▶ **PROBLEM TO SOLVE**
Beginning with the line containing "Click the Arrange icon" and ending at the last line of the data, set down every line exactly, leaving out all pictures.

Saved data entries:
== Segment start ==

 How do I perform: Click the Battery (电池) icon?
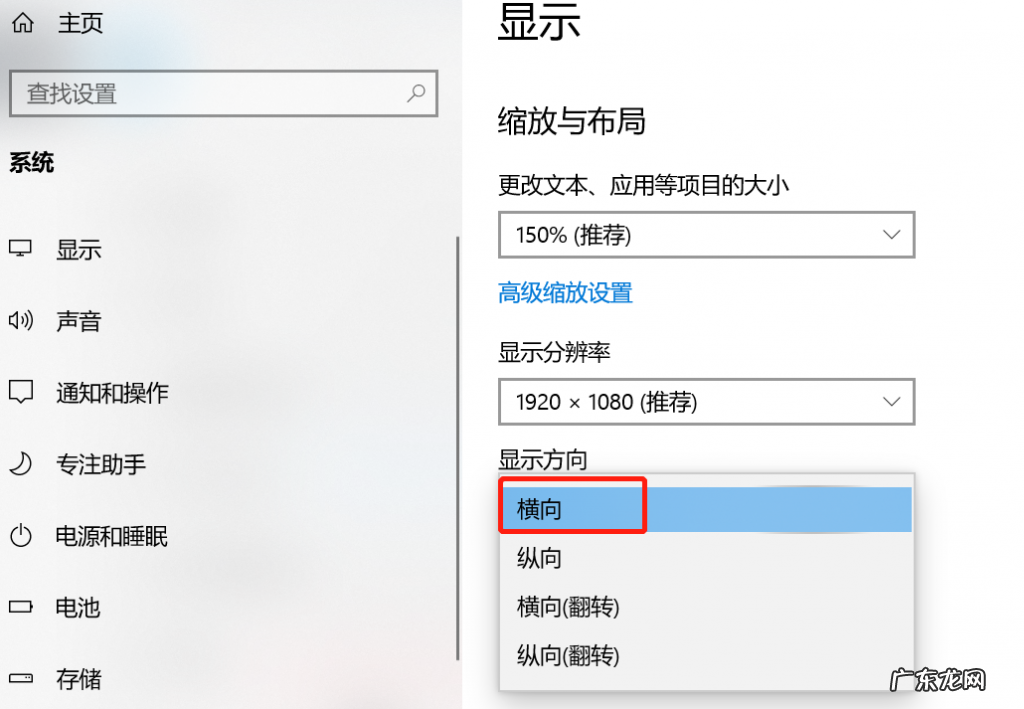pos(21,607)
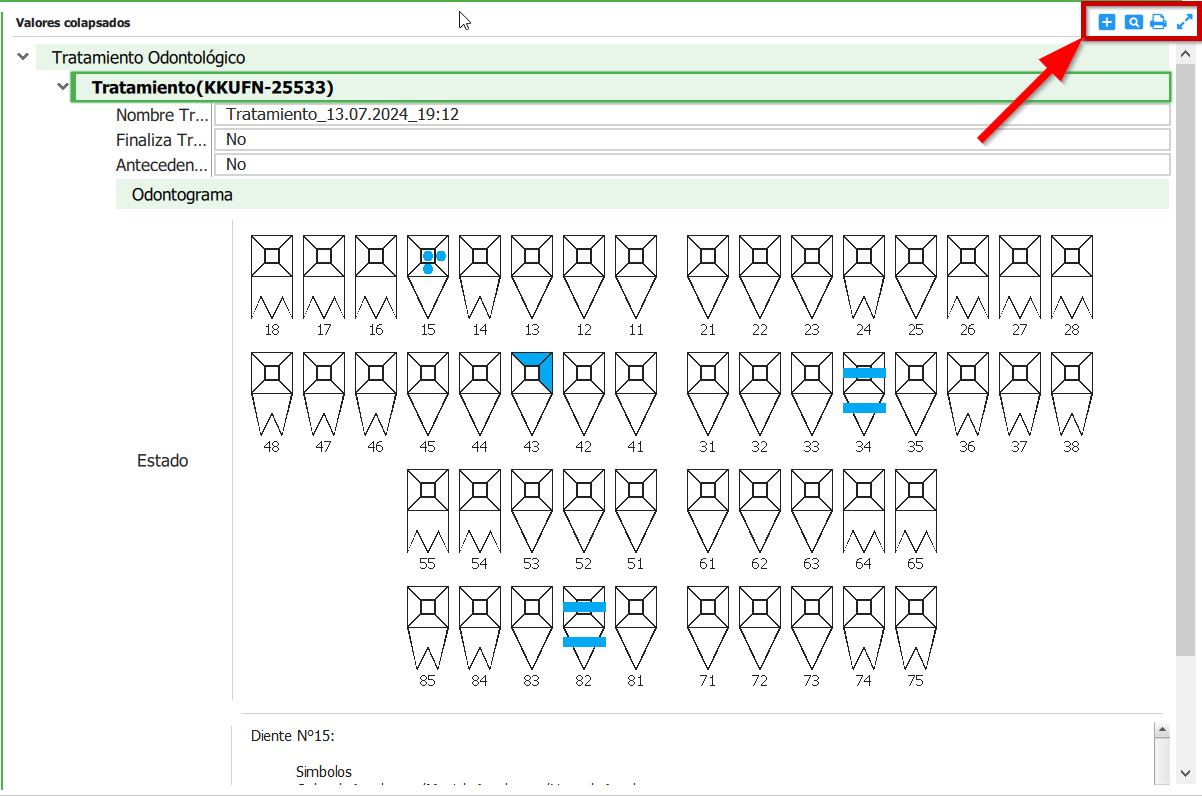Select tooth 15 with blue dots
The height and width of the screenshot is (796, 1202).
(x=428, y=276)
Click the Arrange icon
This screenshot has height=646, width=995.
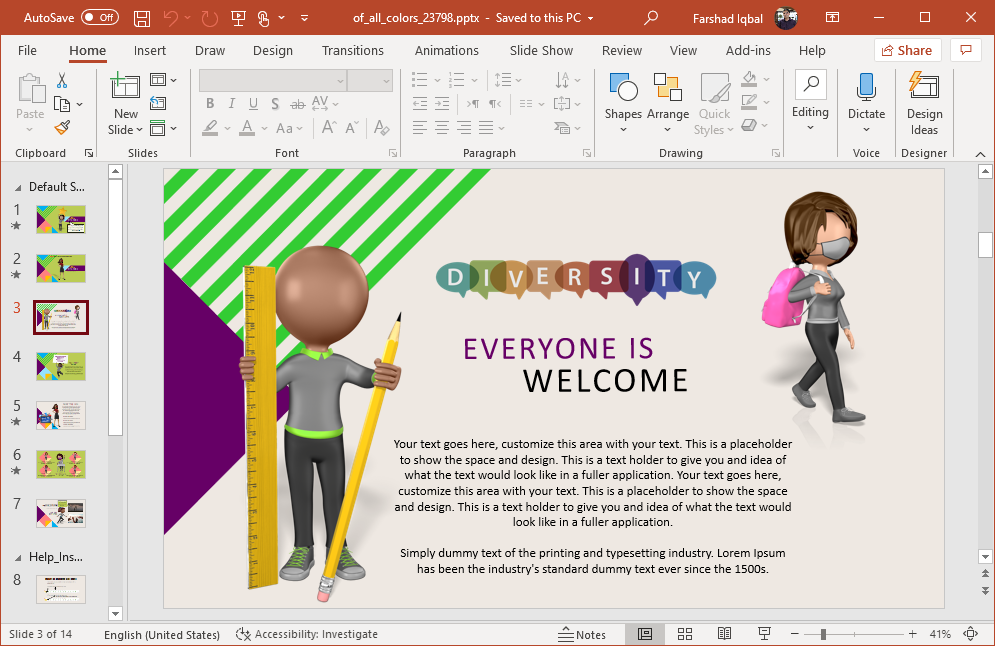coord(667,97)
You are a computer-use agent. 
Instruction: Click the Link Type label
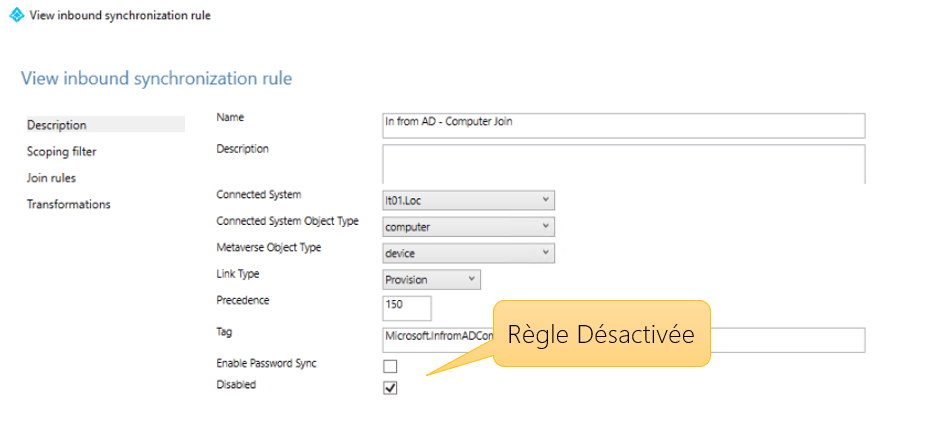coord(238,274)
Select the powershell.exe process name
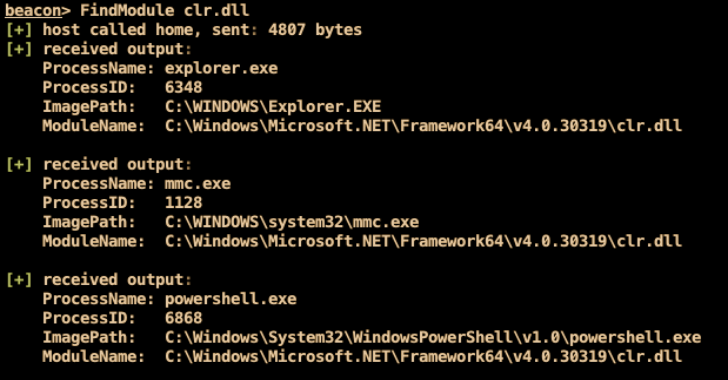Viewport: 728px width, 380px height. point(230,299)
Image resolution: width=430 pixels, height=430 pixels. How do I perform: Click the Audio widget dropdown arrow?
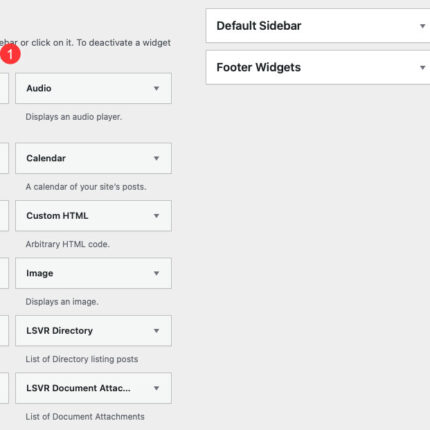156,88
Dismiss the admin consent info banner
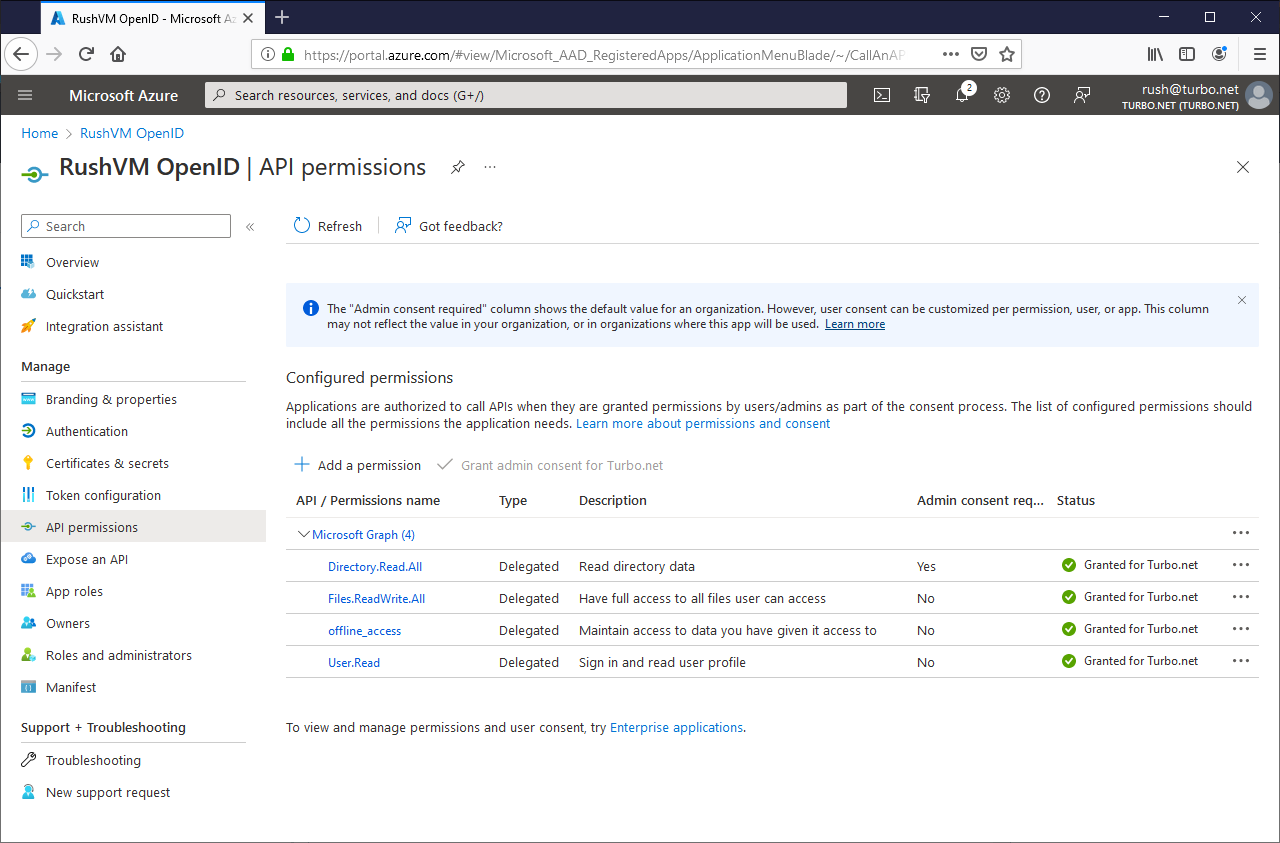This screenshot has height=843, width=1280. 1241,299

== Segment end ==

▶ **WORKED SOLUTION**
Click the Arrange icon
This screenshot has height=646, width=995.
coord(667,97)
You are a computer-use agent. 
Instruction: Click the Link Type label
coord(238,274)
Select the powershell.exe process name
Viewport: 728px width, 380px height. point(230,299)
Image resolution: width=430 pixels, height=430 pixels. How do I perform: Click the Audio widget dropdown arrow?
156,88
Dismiss the admin consent info banner
This screenshot has height=843, width=1280. 1241,299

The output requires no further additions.